Items listed in a dataset:

╔══

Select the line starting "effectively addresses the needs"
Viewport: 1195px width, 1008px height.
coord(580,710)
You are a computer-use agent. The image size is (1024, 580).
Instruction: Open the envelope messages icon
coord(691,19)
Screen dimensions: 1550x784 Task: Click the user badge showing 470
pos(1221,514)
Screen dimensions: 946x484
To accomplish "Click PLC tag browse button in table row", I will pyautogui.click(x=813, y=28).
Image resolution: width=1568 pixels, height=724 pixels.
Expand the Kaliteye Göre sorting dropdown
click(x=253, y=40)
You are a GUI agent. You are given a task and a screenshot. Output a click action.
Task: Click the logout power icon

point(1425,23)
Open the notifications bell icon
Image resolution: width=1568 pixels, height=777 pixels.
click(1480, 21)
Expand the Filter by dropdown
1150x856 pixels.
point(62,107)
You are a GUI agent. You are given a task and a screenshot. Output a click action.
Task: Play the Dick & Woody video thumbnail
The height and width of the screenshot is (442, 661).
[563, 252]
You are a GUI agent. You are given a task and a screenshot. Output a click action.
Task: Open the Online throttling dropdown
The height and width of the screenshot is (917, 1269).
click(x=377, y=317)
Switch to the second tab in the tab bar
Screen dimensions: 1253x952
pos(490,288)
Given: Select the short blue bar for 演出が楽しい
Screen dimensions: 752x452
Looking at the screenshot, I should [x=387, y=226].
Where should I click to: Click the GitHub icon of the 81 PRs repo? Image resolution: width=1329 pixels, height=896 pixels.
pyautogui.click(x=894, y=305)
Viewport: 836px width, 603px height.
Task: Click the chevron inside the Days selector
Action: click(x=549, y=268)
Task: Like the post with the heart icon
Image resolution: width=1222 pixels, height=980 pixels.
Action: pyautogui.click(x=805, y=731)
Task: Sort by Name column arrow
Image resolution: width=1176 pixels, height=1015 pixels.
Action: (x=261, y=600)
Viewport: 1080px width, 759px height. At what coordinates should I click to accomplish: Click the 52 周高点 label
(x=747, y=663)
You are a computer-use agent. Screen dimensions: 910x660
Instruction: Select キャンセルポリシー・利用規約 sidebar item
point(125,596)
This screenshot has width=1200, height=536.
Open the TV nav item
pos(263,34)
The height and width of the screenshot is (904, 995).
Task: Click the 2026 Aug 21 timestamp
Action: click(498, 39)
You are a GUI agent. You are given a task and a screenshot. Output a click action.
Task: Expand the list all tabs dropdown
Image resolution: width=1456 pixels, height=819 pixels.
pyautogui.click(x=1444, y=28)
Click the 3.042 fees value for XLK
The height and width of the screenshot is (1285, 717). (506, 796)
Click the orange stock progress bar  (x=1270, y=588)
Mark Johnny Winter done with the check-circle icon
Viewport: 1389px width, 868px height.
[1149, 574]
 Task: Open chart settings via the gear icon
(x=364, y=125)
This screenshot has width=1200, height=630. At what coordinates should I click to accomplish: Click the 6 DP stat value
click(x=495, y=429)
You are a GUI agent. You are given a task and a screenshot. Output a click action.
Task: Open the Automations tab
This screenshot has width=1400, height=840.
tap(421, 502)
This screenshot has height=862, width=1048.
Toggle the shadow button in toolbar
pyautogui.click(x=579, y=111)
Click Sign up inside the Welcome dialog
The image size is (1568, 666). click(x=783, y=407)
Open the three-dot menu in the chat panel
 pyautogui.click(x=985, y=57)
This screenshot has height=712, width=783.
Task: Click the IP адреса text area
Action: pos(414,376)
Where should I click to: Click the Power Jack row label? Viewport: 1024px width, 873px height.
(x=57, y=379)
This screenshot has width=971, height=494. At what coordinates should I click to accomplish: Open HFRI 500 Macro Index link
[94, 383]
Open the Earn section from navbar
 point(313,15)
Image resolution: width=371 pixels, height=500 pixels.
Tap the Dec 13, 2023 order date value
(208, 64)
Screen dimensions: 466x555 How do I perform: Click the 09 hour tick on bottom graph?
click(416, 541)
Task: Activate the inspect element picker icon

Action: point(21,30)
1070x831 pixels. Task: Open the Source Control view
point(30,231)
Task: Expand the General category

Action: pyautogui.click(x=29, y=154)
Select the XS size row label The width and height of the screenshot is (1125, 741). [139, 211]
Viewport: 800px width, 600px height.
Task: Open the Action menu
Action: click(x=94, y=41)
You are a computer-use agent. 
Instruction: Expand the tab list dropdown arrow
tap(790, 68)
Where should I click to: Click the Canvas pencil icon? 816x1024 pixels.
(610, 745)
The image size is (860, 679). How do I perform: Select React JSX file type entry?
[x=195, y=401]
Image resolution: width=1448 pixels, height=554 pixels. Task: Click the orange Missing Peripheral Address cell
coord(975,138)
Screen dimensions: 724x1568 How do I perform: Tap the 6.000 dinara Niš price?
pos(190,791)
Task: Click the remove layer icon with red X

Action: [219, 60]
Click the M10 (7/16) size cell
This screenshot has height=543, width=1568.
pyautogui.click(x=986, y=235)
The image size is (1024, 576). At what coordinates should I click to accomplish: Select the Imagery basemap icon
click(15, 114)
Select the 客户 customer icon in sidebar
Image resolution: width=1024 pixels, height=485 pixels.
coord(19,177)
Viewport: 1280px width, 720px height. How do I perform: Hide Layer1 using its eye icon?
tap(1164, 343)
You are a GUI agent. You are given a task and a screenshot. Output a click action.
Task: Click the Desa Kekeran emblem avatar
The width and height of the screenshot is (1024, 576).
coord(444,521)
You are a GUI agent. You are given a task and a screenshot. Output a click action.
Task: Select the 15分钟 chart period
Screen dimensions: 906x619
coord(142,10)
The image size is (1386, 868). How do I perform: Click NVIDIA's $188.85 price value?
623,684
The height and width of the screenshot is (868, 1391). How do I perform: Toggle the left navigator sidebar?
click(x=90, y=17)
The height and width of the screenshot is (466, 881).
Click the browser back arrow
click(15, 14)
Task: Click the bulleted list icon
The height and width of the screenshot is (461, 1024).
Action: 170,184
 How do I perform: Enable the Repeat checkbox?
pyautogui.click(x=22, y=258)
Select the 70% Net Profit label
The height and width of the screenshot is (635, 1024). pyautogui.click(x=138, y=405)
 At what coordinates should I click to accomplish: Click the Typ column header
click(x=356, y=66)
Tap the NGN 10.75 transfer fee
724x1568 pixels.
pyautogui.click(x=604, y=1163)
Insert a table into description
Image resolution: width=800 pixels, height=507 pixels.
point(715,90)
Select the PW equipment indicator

╚══

__Task goal__
Return every line of the entries above that contains the string "cell", treating uppercase and lowercase as different.

__Answer below__
Image resolution: width=1448 pixels, height=554 pixels. Task: Click the orange Missing Peripheral Address cell
Click the M10 (7/16) size cell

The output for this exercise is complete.